Non convoqué pour affronter Grenoble samedi dernier, Jean-Michel Aulas n'y était pas allé par quatre chemins pour expliquer l'absence de Fred du groupe lyonnais. Le président du club septuple champion de France n'avait pas hésité à faire connaître sa position au sujet du Brésilien à l'issue de la victoire de l'OL sur le terrain du promu isérois. «Quand les joueurs n'ont pas un comportement adéquat avec le niveau d'exigence du groupe et le niveau de rémunération qu'ils souhaitent avoir, il est de notre ressort soit de les sanctionner, soit de leur dire qu'ils peuvent aller voir ailleurs. C'est ce qui s'est passé avec Fred» , affirmait le dirigeant lyonnais le week-end dernier.

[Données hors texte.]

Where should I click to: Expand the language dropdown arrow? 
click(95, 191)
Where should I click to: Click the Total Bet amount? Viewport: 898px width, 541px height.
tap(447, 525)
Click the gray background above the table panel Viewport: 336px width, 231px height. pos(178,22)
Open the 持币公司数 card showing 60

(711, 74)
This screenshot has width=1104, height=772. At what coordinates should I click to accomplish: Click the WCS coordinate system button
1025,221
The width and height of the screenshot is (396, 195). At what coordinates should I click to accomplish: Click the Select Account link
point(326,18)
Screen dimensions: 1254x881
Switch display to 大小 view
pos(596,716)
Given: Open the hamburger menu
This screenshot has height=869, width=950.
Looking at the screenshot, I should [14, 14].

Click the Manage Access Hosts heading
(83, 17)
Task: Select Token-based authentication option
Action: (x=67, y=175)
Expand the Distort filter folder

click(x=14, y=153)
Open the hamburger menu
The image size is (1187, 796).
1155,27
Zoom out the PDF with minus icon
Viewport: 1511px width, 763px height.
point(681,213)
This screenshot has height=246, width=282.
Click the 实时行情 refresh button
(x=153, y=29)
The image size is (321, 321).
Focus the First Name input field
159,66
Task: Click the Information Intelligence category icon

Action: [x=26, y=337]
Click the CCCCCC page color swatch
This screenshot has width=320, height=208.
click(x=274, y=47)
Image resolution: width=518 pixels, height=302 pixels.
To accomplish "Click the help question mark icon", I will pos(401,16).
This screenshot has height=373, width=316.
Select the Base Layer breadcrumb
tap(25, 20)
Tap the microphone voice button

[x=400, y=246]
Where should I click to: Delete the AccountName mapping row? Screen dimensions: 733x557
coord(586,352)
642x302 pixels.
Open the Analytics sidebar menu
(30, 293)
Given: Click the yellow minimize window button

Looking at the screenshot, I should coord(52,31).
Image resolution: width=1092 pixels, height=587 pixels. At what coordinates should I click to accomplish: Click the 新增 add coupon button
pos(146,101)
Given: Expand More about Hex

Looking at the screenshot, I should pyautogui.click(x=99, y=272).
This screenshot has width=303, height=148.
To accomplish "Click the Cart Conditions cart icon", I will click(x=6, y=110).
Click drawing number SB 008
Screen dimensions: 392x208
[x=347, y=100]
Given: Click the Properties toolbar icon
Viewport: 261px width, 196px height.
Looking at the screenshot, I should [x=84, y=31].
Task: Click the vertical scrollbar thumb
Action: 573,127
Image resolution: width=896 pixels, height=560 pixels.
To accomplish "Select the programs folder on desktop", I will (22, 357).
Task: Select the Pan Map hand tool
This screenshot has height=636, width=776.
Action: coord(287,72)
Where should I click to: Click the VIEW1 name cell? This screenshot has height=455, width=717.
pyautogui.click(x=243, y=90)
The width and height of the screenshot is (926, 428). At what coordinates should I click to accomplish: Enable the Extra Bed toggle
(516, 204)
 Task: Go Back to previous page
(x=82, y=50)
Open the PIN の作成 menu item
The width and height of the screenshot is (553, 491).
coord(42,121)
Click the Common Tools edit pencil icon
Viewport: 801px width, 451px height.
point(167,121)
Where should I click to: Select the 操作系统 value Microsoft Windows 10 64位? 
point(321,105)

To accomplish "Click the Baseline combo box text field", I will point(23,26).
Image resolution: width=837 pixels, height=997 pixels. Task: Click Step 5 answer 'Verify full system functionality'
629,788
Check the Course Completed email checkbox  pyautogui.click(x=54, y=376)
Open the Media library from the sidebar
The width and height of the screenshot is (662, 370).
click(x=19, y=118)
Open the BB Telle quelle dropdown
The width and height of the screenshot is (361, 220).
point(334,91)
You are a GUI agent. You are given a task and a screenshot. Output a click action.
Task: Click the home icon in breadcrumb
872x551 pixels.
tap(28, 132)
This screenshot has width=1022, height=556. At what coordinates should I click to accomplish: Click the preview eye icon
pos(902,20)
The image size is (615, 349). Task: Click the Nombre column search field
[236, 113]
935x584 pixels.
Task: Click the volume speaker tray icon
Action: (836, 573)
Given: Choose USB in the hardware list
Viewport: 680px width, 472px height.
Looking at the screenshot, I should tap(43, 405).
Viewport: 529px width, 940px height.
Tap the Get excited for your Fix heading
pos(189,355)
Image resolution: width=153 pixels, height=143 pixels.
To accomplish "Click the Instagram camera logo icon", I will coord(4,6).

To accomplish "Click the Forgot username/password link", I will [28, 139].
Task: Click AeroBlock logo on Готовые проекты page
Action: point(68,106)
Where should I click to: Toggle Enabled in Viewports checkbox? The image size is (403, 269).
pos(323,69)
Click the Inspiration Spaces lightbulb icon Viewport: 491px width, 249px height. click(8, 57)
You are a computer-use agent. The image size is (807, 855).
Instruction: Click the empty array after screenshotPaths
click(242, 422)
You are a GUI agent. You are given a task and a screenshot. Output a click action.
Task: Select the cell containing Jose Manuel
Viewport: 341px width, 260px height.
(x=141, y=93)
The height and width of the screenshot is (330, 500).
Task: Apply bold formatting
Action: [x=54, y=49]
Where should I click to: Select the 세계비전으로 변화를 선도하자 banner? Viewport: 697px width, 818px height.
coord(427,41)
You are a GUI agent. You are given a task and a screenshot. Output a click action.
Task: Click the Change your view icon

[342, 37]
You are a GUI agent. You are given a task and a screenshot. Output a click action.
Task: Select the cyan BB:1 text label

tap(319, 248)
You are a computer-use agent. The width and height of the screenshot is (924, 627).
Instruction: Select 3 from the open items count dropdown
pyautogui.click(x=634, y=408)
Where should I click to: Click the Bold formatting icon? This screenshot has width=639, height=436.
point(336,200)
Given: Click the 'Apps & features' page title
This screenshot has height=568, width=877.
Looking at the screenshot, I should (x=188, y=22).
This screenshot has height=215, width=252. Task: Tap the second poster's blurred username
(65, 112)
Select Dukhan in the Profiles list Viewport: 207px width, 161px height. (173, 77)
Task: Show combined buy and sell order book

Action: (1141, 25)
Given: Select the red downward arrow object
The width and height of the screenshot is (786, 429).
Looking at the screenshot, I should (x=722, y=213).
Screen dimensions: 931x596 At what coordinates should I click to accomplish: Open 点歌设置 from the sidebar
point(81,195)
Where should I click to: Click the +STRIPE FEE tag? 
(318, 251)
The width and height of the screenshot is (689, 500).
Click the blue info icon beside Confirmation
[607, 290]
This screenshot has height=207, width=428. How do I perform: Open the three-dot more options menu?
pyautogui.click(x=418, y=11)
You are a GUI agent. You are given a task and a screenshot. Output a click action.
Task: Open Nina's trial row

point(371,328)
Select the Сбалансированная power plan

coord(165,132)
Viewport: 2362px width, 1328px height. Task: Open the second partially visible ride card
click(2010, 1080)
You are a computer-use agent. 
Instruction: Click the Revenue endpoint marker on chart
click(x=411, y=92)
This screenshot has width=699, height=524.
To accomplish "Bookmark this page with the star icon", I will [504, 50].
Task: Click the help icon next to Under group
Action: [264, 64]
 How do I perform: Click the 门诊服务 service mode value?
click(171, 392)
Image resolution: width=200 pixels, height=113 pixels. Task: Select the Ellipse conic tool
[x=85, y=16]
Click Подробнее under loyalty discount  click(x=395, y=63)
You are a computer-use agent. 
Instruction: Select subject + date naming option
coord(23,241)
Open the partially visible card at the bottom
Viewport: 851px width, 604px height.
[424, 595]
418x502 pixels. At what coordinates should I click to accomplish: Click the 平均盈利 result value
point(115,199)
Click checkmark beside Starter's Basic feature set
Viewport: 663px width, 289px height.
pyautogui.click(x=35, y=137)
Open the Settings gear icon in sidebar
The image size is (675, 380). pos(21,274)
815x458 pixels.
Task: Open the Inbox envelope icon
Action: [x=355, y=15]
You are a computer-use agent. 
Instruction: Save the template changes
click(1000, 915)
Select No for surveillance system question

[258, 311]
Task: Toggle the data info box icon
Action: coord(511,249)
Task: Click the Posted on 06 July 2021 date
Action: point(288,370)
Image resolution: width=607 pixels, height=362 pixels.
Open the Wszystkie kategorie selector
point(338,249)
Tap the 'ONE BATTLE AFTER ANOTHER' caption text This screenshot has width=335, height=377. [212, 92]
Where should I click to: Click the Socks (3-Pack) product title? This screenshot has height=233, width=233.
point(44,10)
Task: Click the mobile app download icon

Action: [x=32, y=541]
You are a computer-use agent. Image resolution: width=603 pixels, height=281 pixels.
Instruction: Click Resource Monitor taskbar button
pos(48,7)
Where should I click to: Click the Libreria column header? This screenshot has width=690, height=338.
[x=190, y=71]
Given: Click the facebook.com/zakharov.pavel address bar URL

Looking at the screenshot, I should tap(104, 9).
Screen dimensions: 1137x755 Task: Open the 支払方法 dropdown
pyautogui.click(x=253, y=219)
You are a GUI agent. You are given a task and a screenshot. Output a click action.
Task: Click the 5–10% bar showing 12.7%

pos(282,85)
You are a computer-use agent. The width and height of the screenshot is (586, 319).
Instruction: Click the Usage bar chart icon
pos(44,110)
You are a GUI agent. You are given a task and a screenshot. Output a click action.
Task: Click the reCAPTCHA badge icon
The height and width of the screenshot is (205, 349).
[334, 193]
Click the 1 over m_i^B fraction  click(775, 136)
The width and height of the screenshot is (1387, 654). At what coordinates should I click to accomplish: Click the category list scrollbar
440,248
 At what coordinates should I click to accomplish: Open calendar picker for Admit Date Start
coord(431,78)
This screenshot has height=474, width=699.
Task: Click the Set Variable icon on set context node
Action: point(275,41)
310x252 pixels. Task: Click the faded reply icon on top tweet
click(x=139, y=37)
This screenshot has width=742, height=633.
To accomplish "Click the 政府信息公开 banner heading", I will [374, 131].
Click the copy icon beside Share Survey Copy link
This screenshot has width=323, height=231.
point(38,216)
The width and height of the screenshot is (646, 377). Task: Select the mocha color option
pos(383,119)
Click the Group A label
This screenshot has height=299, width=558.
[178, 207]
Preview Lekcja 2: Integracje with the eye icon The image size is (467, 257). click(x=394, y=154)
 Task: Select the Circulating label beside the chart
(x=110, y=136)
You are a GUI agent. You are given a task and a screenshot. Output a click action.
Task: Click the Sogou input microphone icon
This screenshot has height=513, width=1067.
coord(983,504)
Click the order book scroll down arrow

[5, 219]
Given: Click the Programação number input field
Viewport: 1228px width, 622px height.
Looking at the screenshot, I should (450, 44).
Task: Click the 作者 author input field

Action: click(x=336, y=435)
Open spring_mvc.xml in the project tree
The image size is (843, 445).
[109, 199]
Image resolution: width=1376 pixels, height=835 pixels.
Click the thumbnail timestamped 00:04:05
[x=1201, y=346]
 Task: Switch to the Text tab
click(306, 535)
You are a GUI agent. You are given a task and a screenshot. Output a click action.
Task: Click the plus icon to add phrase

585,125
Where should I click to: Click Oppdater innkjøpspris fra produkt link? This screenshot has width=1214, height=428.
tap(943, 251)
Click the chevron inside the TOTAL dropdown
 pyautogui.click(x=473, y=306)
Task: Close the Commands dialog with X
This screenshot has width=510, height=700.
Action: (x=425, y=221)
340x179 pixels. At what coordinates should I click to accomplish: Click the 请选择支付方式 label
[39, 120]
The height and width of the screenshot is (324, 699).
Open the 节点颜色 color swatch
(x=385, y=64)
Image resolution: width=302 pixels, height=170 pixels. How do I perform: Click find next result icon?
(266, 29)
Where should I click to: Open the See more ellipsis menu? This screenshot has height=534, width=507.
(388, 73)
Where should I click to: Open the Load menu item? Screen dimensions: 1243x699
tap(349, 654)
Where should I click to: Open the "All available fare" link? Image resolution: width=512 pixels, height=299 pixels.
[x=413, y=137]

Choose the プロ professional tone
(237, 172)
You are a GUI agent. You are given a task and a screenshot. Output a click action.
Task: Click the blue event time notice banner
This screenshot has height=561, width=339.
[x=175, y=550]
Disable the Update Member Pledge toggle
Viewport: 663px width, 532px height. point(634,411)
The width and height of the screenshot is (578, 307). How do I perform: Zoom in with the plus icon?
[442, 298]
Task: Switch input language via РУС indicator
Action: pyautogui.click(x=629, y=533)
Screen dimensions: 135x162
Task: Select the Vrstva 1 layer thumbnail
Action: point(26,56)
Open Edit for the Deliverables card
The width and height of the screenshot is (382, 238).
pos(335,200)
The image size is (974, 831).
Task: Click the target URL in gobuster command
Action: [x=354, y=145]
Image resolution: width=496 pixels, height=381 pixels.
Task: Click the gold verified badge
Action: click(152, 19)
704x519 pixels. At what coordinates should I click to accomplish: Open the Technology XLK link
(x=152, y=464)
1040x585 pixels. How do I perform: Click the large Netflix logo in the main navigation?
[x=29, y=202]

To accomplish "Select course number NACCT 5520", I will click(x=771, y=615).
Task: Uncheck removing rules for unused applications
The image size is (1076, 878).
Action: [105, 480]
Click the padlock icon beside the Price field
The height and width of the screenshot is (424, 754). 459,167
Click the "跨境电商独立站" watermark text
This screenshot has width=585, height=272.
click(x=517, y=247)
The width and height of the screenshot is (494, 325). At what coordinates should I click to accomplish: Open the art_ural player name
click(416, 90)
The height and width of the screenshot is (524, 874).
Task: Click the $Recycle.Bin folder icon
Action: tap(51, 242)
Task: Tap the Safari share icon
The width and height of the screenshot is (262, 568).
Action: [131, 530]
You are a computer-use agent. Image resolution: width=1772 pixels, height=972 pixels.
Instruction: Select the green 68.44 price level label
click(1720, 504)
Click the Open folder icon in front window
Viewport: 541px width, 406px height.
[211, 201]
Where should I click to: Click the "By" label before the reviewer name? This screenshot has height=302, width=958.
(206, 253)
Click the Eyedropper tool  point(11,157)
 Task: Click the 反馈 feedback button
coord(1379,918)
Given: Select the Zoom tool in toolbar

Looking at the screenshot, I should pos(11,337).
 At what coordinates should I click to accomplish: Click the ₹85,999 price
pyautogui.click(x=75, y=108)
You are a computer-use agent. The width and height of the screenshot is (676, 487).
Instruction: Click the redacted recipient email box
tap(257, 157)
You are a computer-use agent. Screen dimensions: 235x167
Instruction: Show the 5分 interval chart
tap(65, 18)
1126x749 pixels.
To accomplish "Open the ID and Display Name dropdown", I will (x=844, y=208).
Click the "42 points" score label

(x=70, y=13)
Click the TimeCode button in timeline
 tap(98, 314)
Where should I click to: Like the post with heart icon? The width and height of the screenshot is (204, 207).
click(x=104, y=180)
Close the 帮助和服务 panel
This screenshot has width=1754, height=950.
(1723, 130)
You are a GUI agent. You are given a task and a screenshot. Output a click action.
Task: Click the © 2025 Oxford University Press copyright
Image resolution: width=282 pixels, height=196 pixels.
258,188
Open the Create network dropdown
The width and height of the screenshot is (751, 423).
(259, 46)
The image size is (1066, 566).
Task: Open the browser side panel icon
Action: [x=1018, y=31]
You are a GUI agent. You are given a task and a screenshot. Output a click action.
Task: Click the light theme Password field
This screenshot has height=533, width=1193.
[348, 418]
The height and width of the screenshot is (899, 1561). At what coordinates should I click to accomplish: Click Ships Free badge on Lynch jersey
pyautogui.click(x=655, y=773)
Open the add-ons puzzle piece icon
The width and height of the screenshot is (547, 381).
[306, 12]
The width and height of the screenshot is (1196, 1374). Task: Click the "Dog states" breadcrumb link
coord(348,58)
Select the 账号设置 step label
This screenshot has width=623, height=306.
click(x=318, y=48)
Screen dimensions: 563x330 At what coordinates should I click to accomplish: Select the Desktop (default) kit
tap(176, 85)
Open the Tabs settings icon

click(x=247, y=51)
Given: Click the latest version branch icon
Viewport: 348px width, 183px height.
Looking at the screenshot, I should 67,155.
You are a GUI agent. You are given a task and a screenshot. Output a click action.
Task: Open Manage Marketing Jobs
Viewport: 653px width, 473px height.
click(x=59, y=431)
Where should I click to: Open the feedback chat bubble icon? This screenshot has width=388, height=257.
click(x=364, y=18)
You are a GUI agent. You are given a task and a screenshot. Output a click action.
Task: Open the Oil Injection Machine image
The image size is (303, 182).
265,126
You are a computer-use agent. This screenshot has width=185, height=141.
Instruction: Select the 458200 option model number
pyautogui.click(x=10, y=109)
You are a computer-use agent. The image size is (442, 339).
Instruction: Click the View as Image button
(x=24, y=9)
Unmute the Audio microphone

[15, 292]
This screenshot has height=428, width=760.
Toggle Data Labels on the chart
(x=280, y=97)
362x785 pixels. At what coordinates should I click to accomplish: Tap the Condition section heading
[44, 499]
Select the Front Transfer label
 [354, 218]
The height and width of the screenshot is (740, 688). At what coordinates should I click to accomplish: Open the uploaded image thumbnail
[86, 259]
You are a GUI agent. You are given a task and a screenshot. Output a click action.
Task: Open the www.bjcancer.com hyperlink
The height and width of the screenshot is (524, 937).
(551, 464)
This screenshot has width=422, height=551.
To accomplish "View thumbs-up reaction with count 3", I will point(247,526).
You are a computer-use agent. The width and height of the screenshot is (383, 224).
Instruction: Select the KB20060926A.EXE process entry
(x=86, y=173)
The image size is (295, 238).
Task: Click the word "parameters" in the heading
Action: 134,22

«Ma décision est irrévocable»
Informé des propos de Jean-Michel Aulas à son sujet, Fred ne s'est pas fait prier pour répliquer à son président. L'attaquant lyonnais a fait part de sa version des faits au journal de son pays, O Globo. «J'ai été surpris par la déclaration de Monsieur Aulas qui ne correspond pas à la réalité, a répondu le Brésilien. Depuis deux ans, il cherche tous les mois à ce que je prolonge mon contrat. Mais moi je ne veux pas. Après quatre ans passés dans un club, il est temps de changer d'air. Et il me punit pour ça. Parfois, il donne des ordres au staff pour que je sois écarté. Ma décision est donc irrévocable. Je ne reste pas à Lyon.»
Des propos qui ne devraient pas arranger sa situation du côté de Gerland. Si le directeur administratif de l'Olympique Lyonnais, Marino Faccioli, affirme ce mardi que «les choses traînent pour Fred» , le Brésilien devrait bien faire ses valises dans les jours qui viennent. L'attaquant lyonnais a reçu des offres de Fluminense et de Palmeiras, a confirmé son frère et agent. Le club septuple champion de France étant prêt à laisser libre son joueur s'il décidait de rentrer au pays, l'horizon de Fred devrait rapidement s'éclaircir.